All risk asset prices are judged against bond yields. If you are buying an investment property and it only yields 7% while short term bond yields are 5.5%, it may not be a great choice.

Fraxbonds will mimic the same type of exposure to real bonds, but completely onchain. When markets turn negative, FXB will be a safe haven for degen’s looking for safe and secure yield. FXB doesn’t pay interest, but it does represent purchase of discounted future-issued FRAX.

In contrast, in low interest rate environments, Naly writes “investors move up the risk curve.” As yields decline, less overall return is expected from risk assets, which pushes their asset prices up.

Naly goes on to say that “The belief is that Ethereum (ETH) might become the preferred low-interest rate internet bond.” ETH has both yield and upside. If you know that ETH will accrue rewards, plus it could have wild volatility to the upside, then it makes sense to position for this event.

There is also a possibility of also hedging out the sfrxETH price delta, which is the rate of change of the value of the position for every 1% move up or down, so that when interest rates rise, the effects of price volatility are neutralized.

In this new paradigm, investors could find yield in either low risk FXB and high risk sfrxETH. A true barbell.

When we interviewed Naly for this article, he brought up that the transitions across the barbell could be managed by an AMM based on external interest rate data, acting as an on-chain asset manager.

“Balancer technology allows for weighted pools, but it also allows for Liquidity pools with weights that change over time. There is also a model that could distribute weightings between two tokens dependent on an external data feed. So, for this example, you could have say a weighted pool that is 80/20 FXB/sfrxETH in an environment that US10Y treasury yields are > ...%  to then shift to an 20/80 FXB/sfrxETH pool when treasury yields are below ...%.” Naly said to Flyhweel.

Naly's idea here is revolutionary. Imagine a pool that auto-adjusts its strategy based on prevailing market conditions, offering either the safety of bonds or the lucrative staking yields. If executed well, this could redefine how passive investments work in DeFi, bringing a touch of traditional finance's sophistication to the decentralized world.

This AMM could also receive a FXS gauge, further boosting rewards for Barbell Strategists. So not only would yield flow from FXB and sfrxETH, further CVX, AURA, BAL gauge rewards could be added on as well with Balancer integration.

Naly's exploration of the Frax Barbell Investment Theory through on-chain solutions is an intriguing proposition.

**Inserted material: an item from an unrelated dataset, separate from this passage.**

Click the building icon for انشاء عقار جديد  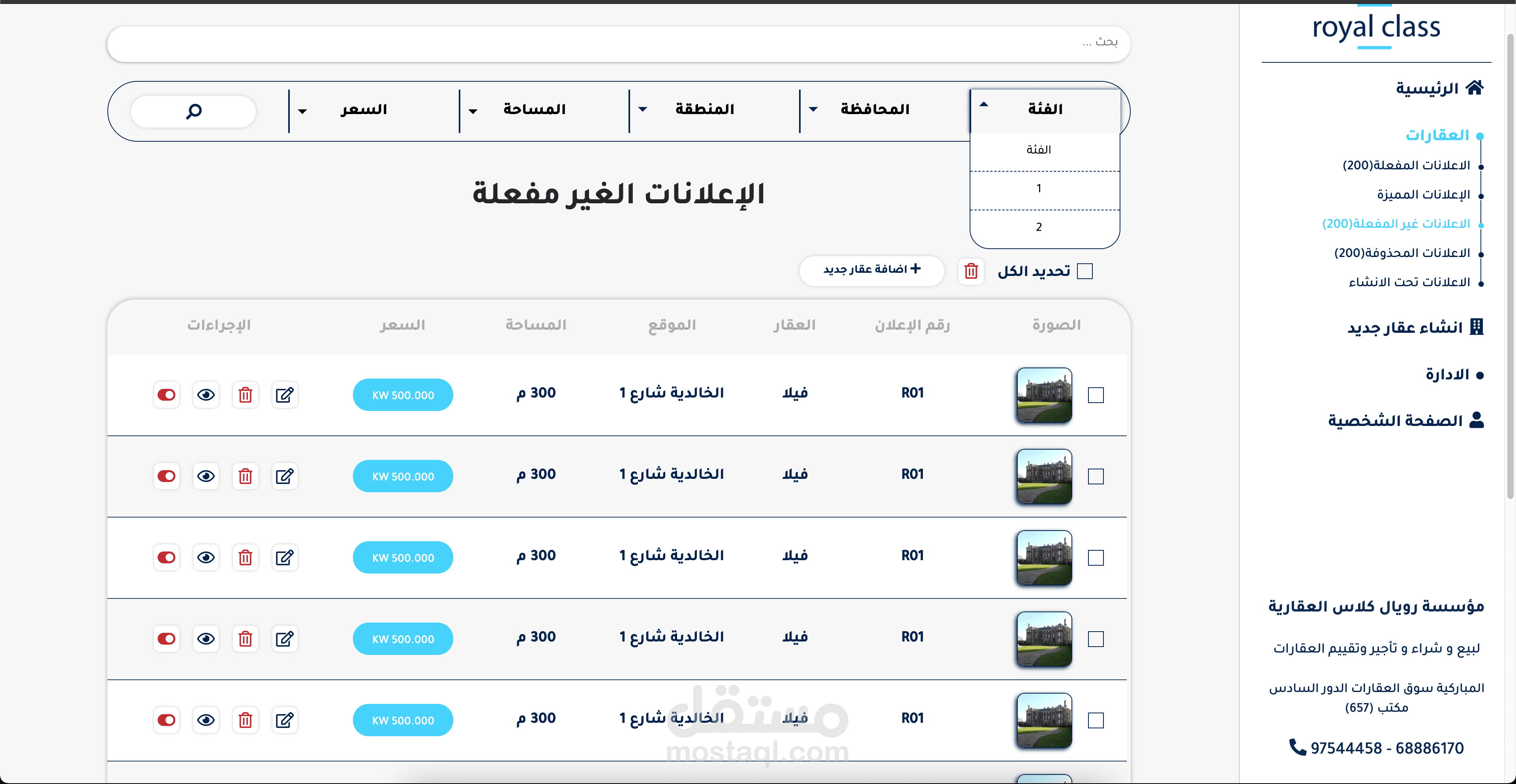coord(1476,327)
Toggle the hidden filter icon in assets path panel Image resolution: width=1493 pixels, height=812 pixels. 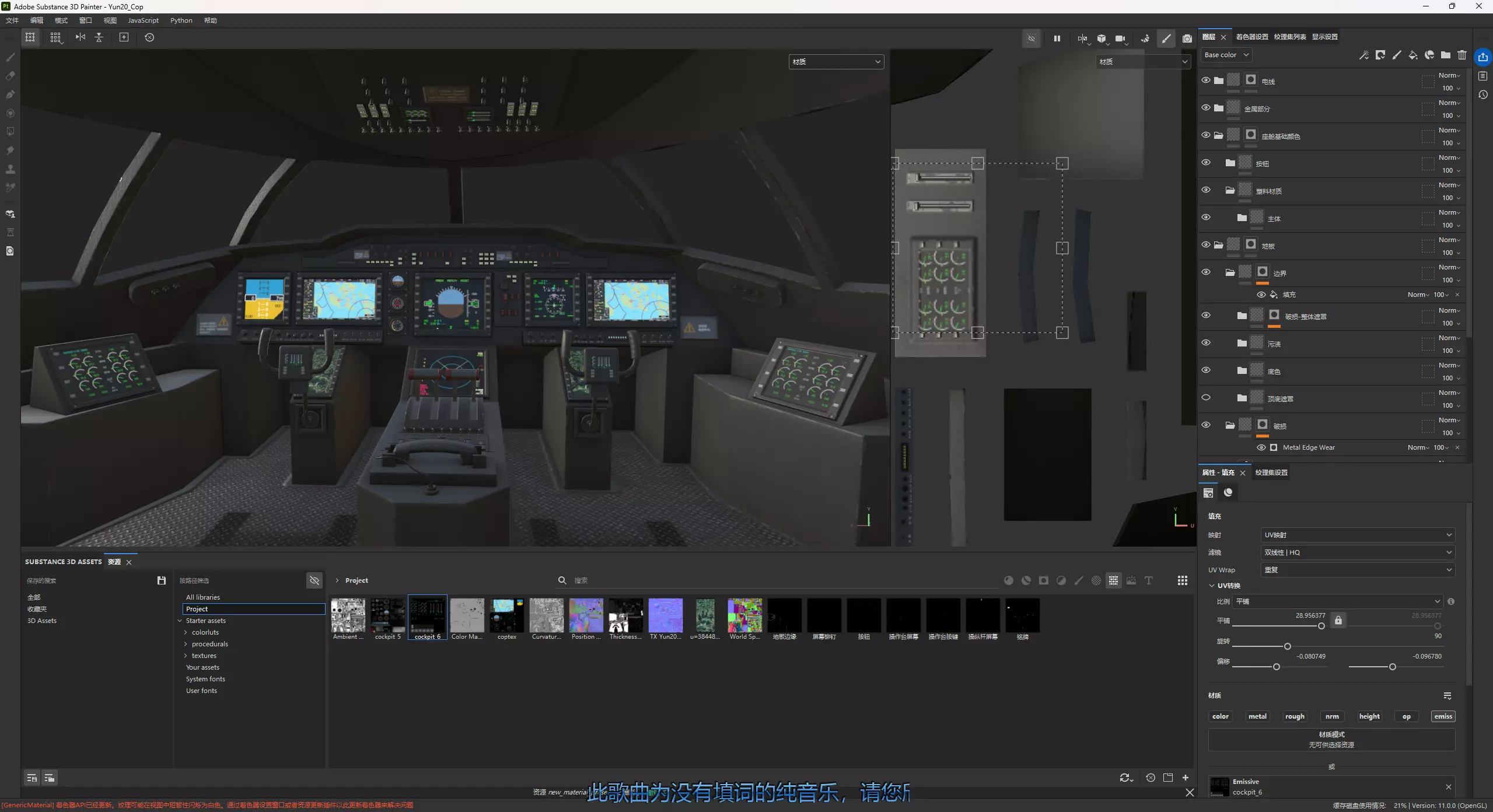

The idea of blending the safety of bonds with the volatility of ETH, especially with an auto-adjusting pool, is ambitious. It would require new oracles for data input, but in theory it could be built.

It also serves to write a new chapter for the evolution of Frax, as veritcally supporting a dollar + ETH future where the yields are the lifeblood of its growth. We'll see over the next few months as Frax v3, FXB and frxETH v2 are released how this new system ties all these parts together.